Smaller feature sizes and larger dies are together responsible for the increase in the number of transistors per microprocessor die. See Figure 5, originally published in 1986 by Intel's Myers et al. I've added recent microprocessors, slightly adjusted the trend lines to accommodate the new data, and provided computed doubling rates (both trend lines originally doubled every two years).
Figure 6 shows the trend of data-bus width. The 90.5-bit datum shown for the MIPS R4000 needs some explanation. That chip has a 64-bit data-bus path and a separate 128-bit data bus to the external secondary cache. I decided the effective bus width was the geometric mean of those two external buses. You disagree? Okay, you tell me the width of the R4000's data bus.
Wide buses are so expensive that nobody uses them unless they're absolutely necessary. The fact that buses have been doubling in width every five years is a clear indication that ever-wider buses have been constantly needed.
More recent CPUs, such as the superscalar Pentium and SuperSparc, have very complex internal bus structures. Even the 486 gets its instructions from a 128-bit circular queue, not the internal cache. It's hard to identify the exact point which limits data transfer to and from the DRAM, thereby defining the effective databus width.

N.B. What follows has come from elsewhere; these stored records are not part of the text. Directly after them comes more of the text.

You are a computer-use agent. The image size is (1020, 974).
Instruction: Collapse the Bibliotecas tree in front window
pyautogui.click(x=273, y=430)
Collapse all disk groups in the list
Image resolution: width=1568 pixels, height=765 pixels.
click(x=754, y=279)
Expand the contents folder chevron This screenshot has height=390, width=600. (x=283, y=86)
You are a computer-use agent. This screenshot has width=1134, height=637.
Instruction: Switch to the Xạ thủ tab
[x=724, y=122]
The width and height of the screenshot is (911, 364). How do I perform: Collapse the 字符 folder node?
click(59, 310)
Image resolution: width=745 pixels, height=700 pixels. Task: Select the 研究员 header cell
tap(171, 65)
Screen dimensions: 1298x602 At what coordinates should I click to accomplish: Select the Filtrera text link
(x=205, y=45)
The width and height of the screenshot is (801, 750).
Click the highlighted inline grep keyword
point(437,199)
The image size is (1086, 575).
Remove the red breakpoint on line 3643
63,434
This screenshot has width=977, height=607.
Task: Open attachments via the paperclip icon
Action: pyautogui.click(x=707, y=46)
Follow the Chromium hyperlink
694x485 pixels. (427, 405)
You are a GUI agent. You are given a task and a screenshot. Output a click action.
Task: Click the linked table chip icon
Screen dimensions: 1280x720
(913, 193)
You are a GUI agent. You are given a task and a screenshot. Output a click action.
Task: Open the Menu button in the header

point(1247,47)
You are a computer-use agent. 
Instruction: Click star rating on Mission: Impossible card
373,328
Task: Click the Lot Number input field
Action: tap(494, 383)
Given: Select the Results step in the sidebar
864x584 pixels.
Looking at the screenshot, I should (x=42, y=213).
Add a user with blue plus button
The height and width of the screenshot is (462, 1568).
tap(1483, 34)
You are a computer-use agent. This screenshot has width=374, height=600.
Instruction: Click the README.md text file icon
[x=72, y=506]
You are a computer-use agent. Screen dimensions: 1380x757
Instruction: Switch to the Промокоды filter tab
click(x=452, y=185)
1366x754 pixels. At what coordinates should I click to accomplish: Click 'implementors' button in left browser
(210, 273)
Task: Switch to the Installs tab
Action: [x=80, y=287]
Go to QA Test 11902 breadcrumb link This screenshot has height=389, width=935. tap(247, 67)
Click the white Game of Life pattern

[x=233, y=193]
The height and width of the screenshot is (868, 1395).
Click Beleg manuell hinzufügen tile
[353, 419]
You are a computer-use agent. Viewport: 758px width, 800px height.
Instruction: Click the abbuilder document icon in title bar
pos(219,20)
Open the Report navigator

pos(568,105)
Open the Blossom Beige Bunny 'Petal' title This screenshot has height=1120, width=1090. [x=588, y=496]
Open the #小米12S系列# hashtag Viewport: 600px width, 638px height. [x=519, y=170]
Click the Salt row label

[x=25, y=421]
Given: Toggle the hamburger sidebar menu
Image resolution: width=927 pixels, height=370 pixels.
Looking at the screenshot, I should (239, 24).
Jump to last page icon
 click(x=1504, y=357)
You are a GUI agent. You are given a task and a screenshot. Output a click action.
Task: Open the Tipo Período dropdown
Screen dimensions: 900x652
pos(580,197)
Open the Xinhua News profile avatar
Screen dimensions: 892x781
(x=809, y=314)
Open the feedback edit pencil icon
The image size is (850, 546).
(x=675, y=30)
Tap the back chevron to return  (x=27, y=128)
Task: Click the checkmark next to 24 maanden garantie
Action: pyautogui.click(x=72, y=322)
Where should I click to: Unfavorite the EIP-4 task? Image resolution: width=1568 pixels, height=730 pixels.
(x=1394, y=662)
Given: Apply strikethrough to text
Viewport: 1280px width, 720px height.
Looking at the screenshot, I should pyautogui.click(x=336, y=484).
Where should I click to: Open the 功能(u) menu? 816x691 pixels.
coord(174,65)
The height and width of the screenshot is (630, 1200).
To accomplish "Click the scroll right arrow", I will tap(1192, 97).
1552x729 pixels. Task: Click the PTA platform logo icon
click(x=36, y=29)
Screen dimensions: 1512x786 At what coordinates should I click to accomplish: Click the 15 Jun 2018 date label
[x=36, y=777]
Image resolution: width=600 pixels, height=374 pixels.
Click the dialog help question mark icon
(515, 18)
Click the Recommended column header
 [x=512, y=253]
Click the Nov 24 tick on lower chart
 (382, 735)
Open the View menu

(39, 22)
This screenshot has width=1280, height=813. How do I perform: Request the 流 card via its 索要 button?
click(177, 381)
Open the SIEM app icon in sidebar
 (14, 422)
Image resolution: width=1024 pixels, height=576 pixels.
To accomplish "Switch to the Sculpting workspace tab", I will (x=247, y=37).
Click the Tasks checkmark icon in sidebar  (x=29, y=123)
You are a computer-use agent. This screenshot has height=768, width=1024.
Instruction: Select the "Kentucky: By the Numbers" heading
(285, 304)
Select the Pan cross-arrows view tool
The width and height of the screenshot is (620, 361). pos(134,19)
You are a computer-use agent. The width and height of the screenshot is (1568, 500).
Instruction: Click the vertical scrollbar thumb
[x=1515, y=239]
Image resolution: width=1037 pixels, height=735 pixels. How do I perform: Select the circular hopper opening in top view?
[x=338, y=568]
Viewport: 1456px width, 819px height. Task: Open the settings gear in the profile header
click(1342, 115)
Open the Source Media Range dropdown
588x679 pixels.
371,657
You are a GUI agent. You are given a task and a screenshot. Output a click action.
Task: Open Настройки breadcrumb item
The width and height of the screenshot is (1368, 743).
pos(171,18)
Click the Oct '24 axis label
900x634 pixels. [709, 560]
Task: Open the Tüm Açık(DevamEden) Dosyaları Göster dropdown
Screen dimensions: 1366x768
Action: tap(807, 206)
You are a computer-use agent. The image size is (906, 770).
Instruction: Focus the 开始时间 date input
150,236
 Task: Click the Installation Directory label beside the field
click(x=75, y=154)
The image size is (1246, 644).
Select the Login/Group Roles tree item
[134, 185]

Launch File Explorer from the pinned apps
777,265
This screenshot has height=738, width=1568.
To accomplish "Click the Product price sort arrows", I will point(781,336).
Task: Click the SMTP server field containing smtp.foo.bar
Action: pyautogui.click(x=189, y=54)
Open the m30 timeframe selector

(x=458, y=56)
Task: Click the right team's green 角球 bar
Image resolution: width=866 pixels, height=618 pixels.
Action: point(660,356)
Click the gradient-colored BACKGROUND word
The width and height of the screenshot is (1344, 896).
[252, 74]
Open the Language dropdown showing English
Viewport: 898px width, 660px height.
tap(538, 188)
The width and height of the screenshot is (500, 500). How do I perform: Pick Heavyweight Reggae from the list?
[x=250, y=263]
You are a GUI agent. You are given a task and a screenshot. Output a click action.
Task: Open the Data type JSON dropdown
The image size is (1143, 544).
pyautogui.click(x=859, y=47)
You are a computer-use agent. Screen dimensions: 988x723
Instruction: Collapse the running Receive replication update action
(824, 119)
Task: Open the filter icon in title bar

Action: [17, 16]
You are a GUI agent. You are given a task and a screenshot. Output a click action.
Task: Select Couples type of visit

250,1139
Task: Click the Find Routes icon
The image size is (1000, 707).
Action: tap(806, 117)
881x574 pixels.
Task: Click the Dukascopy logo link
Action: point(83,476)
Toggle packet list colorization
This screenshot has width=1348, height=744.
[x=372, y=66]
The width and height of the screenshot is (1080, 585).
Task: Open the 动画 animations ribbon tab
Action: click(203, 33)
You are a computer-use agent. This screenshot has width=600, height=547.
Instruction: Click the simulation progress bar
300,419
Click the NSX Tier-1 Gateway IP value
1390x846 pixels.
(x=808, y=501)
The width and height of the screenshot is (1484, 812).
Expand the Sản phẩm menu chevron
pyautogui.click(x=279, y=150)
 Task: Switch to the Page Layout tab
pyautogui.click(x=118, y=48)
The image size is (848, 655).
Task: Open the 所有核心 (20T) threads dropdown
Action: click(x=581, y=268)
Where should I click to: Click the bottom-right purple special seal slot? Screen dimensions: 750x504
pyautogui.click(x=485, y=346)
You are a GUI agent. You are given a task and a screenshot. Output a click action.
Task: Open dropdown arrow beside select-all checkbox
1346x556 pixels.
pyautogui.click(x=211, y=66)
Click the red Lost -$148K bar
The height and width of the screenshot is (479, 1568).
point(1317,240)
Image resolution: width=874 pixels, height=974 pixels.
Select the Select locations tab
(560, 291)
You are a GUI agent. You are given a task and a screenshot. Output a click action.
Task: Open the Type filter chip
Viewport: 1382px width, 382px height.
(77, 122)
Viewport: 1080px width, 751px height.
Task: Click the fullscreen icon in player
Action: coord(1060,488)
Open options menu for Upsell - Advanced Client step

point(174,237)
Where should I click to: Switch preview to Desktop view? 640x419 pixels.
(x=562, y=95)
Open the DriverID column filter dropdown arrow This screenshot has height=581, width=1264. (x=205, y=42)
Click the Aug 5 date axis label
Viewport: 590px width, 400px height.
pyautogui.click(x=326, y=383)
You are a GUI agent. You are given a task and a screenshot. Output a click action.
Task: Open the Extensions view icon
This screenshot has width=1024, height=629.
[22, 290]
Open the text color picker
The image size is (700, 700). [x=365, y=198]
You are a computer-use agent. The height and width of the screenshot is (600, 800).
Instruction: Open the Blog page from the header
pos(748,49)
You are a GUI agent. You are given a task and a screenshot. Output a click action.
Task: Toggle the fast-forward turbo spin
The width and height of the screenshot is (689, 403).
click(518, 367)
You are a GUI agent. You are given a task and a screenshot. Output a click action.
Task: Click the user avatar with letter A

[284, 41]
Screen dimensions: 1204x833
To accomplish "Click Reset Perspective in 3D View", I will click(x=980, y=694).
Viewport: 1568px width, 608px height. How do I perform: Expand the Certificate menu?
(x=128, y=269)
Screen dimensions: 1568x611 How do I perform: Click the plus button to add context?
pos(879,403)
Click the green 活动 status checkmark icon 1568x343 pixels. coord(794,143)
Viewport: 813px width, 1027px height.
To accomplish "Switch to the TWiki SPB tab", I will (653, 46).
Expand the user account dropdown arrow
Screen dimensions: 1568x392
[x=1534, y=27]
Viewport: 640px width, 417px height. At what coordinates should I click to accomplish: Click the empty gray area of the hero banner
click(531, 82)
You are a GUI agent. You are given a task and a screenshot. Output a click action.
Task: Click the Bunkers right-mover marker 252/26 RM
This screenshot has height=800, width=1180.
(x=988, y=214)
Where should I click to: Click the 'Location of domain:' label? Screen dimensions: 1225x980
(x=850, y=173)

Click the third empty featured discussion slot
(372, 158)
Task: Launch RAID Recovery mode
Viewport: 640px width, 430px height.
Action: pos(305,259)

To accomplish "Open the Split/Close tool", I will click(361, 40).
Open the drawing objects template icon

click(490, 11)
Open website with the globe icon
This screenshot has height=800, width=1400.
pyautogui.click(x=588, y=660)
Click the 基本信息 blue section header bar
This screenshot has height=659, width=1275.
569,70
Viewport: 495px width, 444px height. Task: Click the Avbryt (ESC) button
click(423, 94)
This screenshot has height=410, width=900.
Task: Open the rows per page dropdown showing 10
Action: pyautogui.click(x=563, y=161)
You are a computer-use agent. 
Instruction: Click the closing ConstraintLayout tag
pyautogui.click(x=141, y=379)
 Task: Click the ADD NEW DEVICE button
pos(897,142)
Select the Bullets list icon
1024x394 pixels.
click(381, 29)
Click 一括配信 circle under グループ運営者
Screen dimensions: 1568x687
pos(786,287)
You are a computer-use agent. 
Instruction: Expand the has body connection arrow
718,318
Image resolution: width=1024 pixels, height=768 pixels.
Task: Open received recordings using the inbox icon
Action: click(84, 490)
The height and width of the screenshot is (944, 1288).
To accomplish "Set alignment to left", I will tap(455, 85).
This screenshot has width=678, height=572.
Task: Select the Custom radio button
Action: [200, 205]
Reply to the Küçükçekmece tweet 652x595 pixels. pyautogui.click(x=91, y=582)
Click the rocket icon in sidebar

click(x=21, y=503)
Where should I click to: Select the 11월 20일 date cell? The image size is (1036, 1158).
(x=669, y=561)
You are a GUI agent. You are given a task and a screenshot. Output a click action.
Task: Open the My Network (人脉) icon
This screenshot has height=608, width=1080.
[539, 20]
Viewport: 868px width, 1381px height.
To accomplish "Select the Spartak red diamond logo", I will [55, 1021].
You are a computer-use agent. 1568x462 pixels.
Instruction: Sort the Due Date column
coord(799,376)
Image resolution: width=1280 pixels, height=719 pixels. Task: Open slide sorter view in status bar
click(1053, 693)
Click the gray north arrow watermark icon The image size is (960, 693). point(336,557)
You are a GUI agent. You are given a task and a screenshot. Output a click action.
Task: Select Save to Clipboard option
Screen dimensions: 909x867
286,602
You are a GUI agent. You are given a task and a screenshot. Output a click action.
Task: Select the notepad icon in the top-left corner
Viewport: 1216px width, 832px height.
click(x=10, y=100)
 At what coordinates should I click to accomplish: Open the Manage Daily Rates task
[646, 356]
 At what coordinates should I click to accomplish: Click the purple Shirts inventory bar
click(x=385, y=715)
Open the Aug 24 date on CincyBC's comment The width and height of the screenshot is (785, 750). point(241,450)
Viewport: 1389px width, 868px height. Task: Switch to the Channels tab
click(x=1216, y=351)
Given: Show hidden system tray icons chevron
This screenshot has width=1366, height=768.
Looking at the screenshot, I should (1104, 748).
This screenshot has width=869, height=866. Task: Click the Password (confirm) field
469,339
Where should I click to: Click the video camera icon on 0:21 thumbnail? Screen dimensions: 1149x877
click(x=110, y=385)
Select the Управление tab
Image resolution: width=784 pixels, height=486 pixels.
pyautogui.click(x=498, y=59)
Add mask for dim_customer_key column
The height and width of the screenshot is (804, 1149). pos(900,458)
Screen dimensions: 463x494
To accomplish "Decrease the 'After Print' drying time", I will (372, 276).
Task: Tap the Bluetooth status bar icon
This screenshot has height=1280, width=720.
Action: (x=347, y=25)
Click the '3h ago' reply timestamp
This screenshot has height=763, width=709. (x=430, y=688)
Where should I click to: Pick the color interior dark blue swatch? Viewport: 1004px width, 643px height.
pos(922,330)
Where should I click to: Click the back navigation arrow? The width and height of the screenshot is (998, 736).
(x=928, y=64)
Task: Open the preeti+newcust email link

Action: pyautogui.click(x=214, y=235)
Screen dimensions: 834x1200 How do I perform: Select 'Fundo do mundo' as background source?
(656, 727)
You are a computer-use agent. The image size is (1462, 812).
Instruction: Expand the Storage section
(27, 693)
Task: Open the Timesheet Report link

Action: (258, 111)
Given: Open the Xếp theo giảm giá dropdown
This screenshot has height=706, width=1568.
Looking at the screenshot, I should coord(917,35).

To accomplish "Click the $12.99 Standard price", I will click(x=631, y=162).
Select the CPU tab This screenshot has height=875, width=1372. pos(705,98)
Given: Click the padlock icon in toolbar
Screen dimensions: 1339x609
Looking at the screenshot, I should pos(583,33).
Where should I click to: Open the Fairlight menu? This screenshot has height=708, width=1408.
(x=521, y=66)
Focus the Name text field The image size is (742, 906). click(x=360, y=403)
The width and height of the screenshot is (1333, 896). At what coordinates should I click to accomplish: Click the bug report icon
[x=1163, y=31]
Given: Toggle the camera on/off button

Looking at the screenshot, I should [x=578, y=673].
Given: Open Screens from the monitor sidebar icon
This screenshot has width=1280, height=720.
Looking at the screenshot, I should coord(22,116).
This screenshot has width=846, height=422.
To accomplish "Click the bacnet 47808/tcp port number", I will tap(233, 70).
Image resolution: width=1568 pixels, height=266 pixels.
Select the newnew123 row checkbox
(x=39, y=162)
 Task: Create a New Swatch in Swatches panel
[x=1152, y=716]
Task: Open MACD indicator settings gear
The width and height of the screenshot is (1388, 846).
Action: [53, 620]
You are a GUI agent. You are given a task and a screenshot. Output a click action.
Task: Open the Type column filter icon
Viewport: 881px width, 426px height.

The easiest and cheapest way to run a microprocessor faster is to use more current to charge and discharge its parasitic capacities ("capacity" as in resistance and inductance). To get more current, lower-resistivity silicon is used, which simply means doping the silicon more heavily with impurities during the fabrication process. PC microprocessors once ran cool, but then the 486DX2/66 consumed 6 watts, and the 66-MHz Pentium 13 watts, 16 watts peak. The Pentium is Intel's last cool desktop engine. Look for the "Hexium" (aka P6) to consume 25 watts or more. This is a result of Intel's continuing drive to narrow the performance margin between PCs and high-performance server/workstations.
This is yet another (rather obvious) performance trick pioneered on mainframes. As I write this in late September, the most recent issue of IEEE Micro and the two latest issues of Electronic Engineering Times have articles on microprocessor thermal management, including liquid-cooling techniques for Pentiums.
Microprocessor electricalpower consumption is still far less than that consumed by your desktop CRT display. What implications does this have for future high-performance portable computers? Good question.
The availability of millions of transistors has made it possible for microprocessor designers to incorporate mainframe techniques developed a dozen years earlier on a single microprocessor chip. For a given transistor count (such as Pentium's 3.1 million) the job of chip designers is to choose an optimum mix of features that will extract the maximum performance from the new chip. Designers are constrained by the underlying instruction-set architecture; even the designers of DEC's Alpha and the new PowerPC are on their third or fourth iteration. (Ah, for the luxury of a blank piece of paper!)
Again, the job of modern microprocessor designers is less one of innovation and more one of optimization. Less risk-taking and more mistake-avoidance. They're all utterly dependent on the anonymous folk who drive the improvements in process technology, improvements that are equally available to all vendors. This hasn't always been clearly understood.
Which may explain why Sun Microsystem's Bill Joy, the noted UNIX software expert, announced in 1985 that Sun's SPARC offerings were going to double in performance every year for ten years; see Figure 7. The UNIX workstation industry, implying that Joy's prediction applied to all RISC CPUs, joyfully (pun intended) embraced that prediction. It never happened, of course. What's really hilarious is that until recently the RISC fanatics actually pretended that RISC performance was doubling every year, despite the complete absence of supporting data!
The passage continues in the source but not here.